Your organization plans to provision private cloud services based on a type I hypervisor. After evaluation, a virtualization solution provider is selected. Your organization is proceeding to sign a contract with the provider. Which of the following is least critical in the process? (Wentz QOTD)
A. Specify service level and security requirements
B. Exercise audit rights to ensure the supplier meets security requirements
C. Consider indemnity, the governing law, and jurisdiction
D. Define procedures to validate the supplier’s deliverables

Wentz’s book, The Effective CISSP: Security and Risk Management, helps CISSP and CISM aspirants build a solid conceptual security model. It is a tutorial for information security and a supplement to the official study guides for the CISSP and CISM exams and an informative reference for security professionals.

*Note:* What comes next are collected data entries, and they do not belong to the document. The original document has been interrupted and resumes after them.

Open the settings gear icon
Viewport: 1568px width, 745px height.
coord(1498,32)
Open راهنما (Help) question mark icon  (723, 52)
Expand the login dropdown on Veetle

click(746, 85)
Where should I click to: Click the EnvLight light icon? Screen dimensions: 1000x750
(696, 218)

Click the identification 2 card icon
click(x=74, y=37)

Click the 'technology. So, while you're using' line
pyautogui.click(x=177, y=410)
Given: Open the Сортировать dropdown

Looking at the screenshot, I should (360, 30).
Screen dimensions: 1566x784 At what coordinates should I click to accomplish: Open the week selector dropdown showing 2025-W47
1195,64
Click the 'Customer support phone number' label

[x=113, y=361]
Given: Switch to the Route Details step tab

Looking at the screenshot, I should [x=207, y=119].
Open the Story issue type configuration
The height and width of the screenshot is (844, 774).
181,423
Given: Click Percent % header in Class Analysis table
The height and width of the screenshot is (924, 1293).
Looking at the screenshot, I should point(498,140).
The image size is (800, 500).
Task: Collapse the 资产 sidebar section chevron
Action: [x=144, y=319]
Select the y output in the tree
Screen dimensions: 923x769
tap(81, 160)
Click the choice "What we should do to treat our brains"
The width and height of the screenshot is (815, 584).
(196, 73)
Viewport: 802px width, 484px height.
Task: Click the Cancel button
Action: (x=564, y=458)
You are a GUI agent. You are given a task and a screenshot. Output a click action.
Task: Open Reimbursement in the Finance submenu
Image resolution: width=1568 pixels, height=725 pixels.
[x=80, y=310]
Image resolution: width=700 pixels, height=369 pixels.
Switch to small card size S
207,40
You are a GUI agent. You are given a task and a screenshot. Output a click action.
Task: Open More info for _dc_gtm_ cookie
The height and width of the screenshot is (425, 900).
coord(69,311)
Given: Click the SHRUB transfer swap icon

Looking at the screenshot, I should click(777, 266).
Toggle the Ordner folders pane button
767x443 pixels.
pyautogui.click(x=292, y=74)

Zero Trust architecture emphasizes imposing access control dynamically or just in time. Which of the following is least related to the concept of just in time? (Wentz QOTD)
A. Require using the “sudo” utility for privileged activities
B. Lockdown administrative ports on the firewall and open them only after authentication
C. Provision identities and permissions when users visit service providers for the first time
D. Facilitate authentication so that users can sign on once and access resources across systems

Your company implemented a biometric system that matches fingerprints against the model database to control access to the computer room. A Type I error occurs when an IT engineer is authorized to enter the computer room by the management but rejected by the system. Which of the following is the best null hypothesis to determine Type I error? (Wentz QOTD)
A. The subject is either an employee or an imposter
B. The false rejection rate is higher than the false acceptance rate
C. The sample fingerprint matches the template in the model repository
D. The sample fingerprint doesn’t match the template in the model repository

A software development team is conducting threat modeling. Which of the following is the best instrument used to evaluate the risk exposure of identified threats? (Wentz QOTD)
A. CMMI
B. SAMM
C. STRIDE
D. DREAD

You generated a key pair and created a certificate signing request to apply for a certificate to support HTTPS on your web server. Which of the following is least likely to appear in the certificate signing request? (Wentz QOTD)
A. Your public key
B. A digital signature signed by your private key
C. Subject name in the format of X.500
D. A timestamp by the registry authority

The user interface of your program froze whenever communicating with a remote server. The poor responsiveness affects user satisfaction. Which of the following is the best feature you should implement to solve this problem? (Wentz QOTD)
A. Multiprogramming
B. Multitasking
C. Multithreading
D. Multiprocessing

Your company implemented a biometric system that matches fingerprints against the model database to control access to the computer room. An IT engineer is authorized to enter the computer room by the management but rejected by the system. Which of the following best describes the error? (Wentz QOTD)
A. False negative
B. False positive
C. Type I error
D. Type II error

Which of the following software testing techniques is most commonly conducted by developers or programmers? (Wentz QOTD)
A. Synthetic transactions
B. Fuzzing
C. Continuous integration
D. Unit testing

You are learning about risk management. Which of the following provides the most general concept of risk and applies to the most comprehensive contexts? (Wentz QOTD)
A. NIST Generic Risk Model
B. NIST Risk Management Framework
C. ISO 31000
D. ISO 27005